Ele apareceu, muito sorridente e simpático, me deu a mão, me cumprimentou e me deixou levemente à vontade. Eu aproveitei a chance da possível atenção e levei comigo meus contos, para entregar a ele e foi isto que fiz no primeiro instante. Falei a ele que eu também compunha contos, que ele era uma das minhas influências literárias e ele ficou ouvindo. Completei: “Eu gostaria de entregar a você, com a pretensão de sua leitura e quem sabe, a realização do sonho da sua aprovação”. Deixei anotado meu número de contato. Não, nunca recebi sua ligação.

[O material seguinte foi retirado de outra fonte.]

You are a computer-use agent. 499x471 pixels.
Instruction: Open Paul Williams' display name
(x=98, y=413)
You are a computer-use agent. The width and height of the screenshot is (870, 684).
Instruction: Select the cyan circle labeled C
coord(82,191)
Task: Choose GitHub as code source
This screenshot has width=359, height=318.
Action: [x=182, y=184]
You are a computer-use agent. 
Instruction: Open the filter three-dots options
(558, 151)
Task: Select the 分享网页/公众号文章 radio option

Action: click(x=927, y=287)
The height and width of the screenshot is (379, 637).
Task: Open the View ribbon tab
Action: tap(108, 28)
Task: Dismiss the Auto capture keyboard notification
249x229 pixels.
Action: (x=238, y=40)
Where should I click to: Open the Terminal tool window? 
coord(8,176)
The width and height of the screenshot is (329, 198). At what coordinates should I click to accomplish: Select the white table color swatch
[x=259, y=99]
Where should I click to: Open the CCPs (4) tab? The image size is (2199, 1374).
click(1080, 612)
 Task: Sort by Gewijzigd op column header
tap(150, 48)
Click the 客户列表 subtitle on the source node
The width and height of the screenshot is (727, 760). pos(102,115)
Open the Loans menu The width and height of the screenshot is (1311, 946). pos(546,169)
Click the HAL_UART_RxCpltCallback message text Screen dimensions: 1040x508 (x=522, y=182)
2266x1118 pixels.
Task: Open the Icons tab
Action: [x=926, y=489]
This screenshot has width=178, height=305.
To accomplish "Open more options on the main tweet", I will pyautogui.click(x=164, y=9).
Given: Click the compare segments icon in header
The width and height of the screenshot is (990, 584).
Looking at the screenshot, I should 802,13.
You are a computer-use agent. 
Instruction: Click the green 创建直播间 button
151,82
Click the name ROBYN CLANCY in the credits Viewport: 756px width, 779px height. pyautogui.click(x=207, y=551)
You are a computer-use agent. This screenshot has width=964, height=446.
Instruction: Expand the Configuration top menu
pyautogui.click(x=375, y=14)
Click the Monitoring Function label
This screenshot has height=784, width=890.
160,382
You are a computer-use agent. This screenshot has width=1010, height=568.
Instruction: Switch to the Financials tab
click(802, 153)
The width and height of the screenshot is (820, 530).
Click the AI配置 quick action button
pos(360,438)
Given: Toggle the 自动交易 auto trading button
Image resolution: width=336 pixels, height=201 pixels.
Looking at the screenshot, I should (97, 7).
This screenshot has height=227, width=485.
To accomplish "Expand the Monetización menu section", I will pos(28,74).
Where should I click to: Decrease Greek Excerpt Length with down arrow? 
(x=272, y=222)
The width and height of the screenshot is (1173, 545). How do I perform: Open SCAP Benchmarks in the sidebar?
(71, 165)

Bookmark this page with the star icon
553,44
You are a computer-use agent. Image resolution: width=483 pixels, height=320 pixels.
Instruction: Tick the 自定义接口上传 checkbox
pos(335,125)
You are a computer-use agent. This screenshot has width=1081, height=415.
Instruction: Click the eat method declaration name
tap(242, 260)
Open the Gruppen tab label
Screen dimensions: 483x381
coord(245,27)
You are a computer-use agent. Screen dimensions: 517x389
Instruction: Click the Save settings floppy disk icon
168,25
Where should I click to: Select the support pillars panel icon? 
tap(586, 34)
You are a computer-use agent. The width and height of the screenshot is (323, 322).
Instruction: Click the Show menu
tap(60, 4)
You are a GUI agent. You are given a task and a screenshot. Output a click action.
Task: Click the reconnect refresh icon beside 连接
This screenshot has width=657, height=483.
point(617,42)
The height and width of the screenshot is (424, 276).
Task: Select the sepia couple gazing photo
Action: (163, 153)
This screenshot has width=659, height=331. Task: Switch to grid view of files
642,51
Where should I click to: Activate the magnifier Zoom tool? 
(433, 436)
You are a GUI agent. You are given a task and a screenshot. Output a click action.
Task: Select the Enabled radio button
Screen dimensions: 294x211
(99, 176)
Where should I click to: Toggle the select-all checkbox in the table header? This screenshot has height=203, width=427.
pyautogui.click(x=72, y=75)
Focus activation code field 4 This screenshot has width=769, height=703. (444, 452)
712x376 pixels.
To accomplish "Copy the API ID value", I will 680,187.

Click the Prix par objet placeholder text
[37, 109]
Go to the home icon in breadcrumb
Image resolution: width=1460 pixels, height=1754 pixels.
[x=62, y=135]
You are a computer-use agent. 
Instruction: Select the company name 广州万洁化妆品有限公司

Passei às mãos dele, que recebeu e já estava fechando a janela, se despedindo, com uma habilidade de me mandar embora sem antipatia, sem falar e com um sorriso iluminado, quando eu gaguejei uma pergunta. Ele voltou a abrir aquela janela, se afastou por um instante, voltou com um de seus livros e disse: “as respostas estão todas aqui”. Esta sua atenção a mim dispensada durou exatos um minuto e onze segundos. Sei disto, por conta da gravação que os alunos da faculdade faziam.
Confesso que depois que ele fechou aquela janela, pensei: e se eu estivesse ali, sem filmar? E se eu não fizesse pergunta nenhuma e apenas entregasse os meus contos? Será que eu ganharia um novo amigo? E se eu pedisse para que ele fizesse a leitura de um dos textos e pedisse a sua avaliação?
Enfim, um misto de felicidade por receber aquele minuto de atenção, entusiasmo em poder apertar a sua mão, privilégio em ter sido um dos poucos, mas um pouco decepcionado por imaginar o que poderia ter acontecido, se eu estivesse lá sem os alunos, gravando tudo. Mas, eles não tem culpa, só estavam fazendo um trabalho de faculdade. Então, eu cheguei em casa, abri uma garrafa de vinho e escrevi aproximadamente oito contos inspirados neste encontro.
Naquela mesma tarde, li todo o livro que ganhei das mãos de Dalton: “Até Você, Capitu”, da coleção L&M Pocket – 2013. Na contra-capa está escrito: “Nada a dizer fora dos livros. Só a obra impressa, o autor não vale o personagem. O conto é sempre melhor que o contista”. Eu não queria suas respostas, mas me perdi, confuso em perguntas. Me conformei com aquela manhã, me inspirei a escrever um livro inteiro de contos, o que fiz em menos de 72 horas e queria publicar no ano do aniversário de Dalton, o que farei, mas agora, sem a presença corpórea do mestre, que escapou da Matrix de vez.
[Dalton Trevisan, morreu aos 99 anos, no dia 9 de dezembro de 2024].